Herzlich begrüße ich euch und danke euch für euren sehr willkommenen Besuch. Mein Dank gilt auch dem Präsidenten für seine einführenden Worte, insbesondere weil er uns alle an das antike Motto »historia magistra vitae« erinnert hat, eine sehr bedeutsame Maxime, die mit eurer wichtigen und engagierten Lehrtätigkeit verbunden ist.

Man sagt mir, dass ein Freund eurer »Gründerväter« und eurer Vereinigung seine Studenten gewöhnlich daran erinnert hat, dass die Geschichte sicherlich Lehrmeisterin des Lebens ist, aber dass sie nur sehr wenige Schüler hat! Denn das pflegte der Jesuit Giacomo Martina, ein kluger Kirchenhistoriker, zu sagen, der lange Zeit an der Gregoriana gelehrt und auch viele von euch als Professor unterrichtet hat. Ihr dagegen habt viele »Schüler« im weiteren Sinn des Wortes, wie Sie, Pater, gesagt haben: Ihr habt Schüler in den Priesterseminaren, in den päpstlichen Universitäten, bei den Konferenzen, Studientagen und auch durch die Zeitschrift, die ihr mir als Geschenk mitgebracht habt. Ihr seid demnach eine hilfreiche Stütze für das Studium und die Lehre der Geschichte: Danke für diesen Dienst und für dieses leidenschaftliche Zeugnis.

Denn die mit Leidenschaft studierte Geschichte kann und muss die heutige Zeit, die so zerrissen ist und nach Wahrheit, Frieden und Gerechtigkeit dürstet, sehr viel lehren. Es würde ausreichen, wenn wir durch sie lernen würden, mit Weisheit und Mut über die dramatischen und üblen Folgen des Krieges nachzudenken – der vielen Kriege, die den Weg des Menschen auf dieser Erde gequält und belastet haben. Und wir lernen nichts daraus! Italien – und ganz besonders die italienische Kirche – ist so reich an Zeugnissen der Vergangenheit! Dieser Reichtum darf nicht nur ein gut gehütetes Erbe sein, sondern er muss uns helfen, in der Gegenwart den Weg in die Zukunft zu gehen.

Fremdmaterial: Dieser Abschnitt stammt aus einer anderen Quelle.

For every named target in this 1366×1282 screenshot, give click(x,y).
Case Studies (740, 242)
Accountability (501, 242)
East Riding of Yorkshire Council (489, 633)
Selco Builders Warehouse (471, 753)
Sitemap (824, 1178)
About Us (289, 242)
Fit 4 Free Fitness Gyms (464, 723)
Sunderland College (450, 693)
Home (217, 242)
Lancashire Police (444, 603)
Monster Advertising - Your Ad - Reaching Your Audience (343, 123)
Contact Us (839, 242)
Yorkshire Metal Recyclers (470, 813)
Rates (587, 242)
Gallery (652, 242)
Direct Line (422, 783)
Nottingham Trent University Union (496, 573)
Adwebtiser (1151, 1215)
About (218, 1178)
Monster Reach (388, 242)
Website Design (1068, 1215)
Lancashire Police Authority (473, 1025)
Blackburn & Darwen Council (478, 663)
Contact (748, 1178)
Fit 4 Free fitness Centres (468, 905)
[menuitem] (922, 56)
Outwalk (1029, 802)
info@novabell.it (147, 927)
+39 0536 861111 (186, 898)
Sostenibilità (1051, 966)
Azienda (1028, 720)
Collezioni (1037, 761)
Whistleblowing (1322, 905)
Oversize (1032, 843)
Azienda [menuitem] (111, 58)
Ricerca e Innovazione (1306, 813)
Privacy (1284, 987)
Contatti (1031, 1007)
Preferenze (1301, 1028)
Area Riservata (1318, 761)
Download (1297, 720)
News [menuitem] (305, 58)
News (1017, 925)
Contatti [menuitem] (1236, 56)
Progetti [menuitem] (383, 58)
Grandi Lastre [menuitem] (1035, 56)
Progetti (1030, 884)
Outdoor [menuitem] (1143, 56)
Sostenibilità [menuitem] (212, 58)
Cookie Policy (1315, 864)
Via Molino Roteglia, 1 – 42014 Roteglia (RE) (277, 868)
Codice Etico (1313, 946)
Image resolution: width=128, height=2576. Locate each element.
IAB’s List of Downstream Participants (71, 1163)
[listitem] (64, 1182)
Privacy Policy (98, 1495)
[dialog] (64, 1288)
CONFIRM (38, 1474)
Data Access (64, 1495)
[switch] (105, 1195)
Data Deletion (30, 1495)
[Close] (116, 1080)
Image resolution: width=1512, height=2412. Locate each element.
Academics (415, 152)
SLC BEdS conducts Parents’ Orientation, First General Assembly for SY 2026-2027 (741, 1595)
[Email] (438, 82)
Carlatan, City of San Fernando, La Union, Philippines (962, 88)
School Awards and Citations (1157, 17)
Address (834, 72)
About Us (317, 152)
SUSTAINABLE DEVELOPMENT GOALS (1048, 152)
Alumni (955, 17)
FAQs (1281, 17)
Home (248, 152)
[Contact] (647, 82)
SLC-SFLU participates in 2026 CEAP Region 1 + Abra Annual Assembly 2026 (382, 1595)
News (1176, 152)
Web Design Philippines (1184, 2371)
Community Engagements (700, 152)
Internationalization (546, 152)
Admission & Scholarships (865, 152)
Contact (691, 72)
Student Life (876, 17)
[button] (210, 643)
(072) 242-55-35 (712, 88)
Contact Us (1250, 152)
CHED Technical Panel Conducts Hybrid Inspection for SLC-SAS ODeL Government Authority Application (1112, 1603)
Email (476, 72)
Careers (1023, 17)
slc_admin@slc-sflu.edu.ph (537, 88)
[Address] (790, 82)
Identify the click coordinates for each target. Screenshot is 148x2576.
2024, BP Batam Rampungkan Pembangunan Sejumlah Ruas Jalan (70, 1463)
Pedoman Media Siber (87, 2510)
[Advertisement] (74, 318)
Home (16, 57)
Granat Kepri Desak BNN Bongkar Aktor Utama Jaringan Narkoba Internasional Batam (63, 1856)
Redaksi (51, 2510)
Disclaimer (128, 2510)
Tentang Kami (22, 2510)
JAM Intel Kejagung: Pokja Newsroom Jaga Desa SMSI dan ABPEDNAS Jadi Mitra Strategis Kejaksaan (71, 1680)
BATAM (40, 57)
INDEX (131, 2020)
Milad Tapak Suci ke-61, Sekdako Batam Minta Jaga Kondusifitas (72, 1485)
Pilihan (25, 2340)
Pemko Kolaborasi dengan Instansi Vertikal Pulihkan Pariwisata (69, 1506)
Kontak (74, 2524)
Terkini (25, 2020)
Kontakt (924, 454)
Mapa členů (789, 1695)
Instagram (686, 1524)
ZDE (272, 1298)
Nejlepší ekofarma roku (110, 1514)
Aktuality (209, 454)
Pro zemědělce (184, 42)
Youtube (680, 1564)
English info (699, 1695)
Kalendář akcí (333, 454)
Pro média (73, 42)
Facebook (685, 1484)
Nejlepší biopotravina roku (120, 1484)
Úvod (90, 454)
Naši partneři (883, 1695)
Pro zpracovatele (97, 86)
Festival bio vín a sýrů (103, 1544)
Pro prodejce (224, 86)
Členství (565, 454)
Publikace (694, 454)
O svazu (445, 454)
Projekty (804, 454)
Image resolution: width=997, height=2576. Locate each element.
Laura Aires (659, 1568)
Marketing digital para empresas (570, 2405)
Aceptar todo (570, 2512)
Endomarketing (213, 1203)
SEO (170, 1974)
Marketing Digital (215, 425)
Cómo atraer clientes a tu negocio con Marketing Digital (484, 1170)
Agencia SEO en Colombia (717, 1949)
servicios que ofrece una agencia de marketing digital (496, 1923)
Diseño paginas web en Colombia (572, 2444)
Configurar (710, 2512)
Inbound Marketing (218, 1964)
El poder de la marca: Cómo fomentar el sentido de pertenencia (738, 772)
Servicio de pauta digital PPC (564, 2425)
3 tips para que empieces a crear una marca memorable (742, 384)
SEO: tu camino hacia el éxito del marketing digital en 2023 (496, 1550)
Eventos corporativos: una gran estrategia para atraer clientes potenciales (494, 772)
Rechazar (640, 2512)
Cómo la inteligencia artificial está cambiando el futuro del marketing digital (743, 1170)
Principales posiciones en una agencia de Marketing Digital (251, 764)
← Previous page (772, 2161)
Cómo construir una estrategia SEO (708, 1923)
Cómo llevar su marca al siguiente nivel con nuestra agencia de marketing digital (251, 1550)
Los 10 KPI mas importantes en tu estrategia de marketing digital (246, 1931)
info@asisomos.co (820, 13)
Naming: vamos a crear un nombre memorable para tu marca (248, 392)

Die Geschichte der Kirche, der italienischen Kirche ist in der Tat ein wesentlicher Bezugspunkt für all jene, die die Vergangenheit verstehen, vertiefen, sie auch nutzen und sich an ihr erfreuen wollen, ohne sie in ein Museum zu verwandeln, oder schlimmer noch, in einen Friedhof der Nostalgie, sondern um sie vor unseren Augen lebendig und gegenwärtig zu machen. Aber ihr lehrt mich, dass im Mittelpunktder Geschichte ein Wort steht, das nicht in schriftlicher Form auftaucht, das nicht der Forschung des Menschen entspringt, sondern das uns von Gott geschenkt wird und das vor allem mit dem Leben und im Leben bezeugt wird. Ein Wort, das in der Geschichte wirkt und sie von innen her verwandelt. Dieses Wort ist Jesus

Christus, der die Geschichte des Menschen so tief geprägt und erlöst hat, dass dies den Lauf der Zeit in ein »vor ihm« und »nach ihm« geteilt hat. Und wenn der Historiker dieses barmherzige Heilshandeln Gottes ganz annimmt, dann müsste dies den gläubigen Historiker zu einem Wissenschaftler machen, der die Tatsachen und die Wahrheit noch mehr respektiert, der in seiner Forschung feinfühlig und sorgfältig vorgeht und ein konsequenter Zeuge der Lehre ist. Das müsste ihn abhalten von jeglicher Weltlichkeit, die mit dem Wissensdünkel verbunden sein mag, wie Karrieresucht oder übermäßiger Drang nach akademischer Anerkennung oder die Überzeugung, Tatsachen und Personen aus sich selbst beurteilen zu können.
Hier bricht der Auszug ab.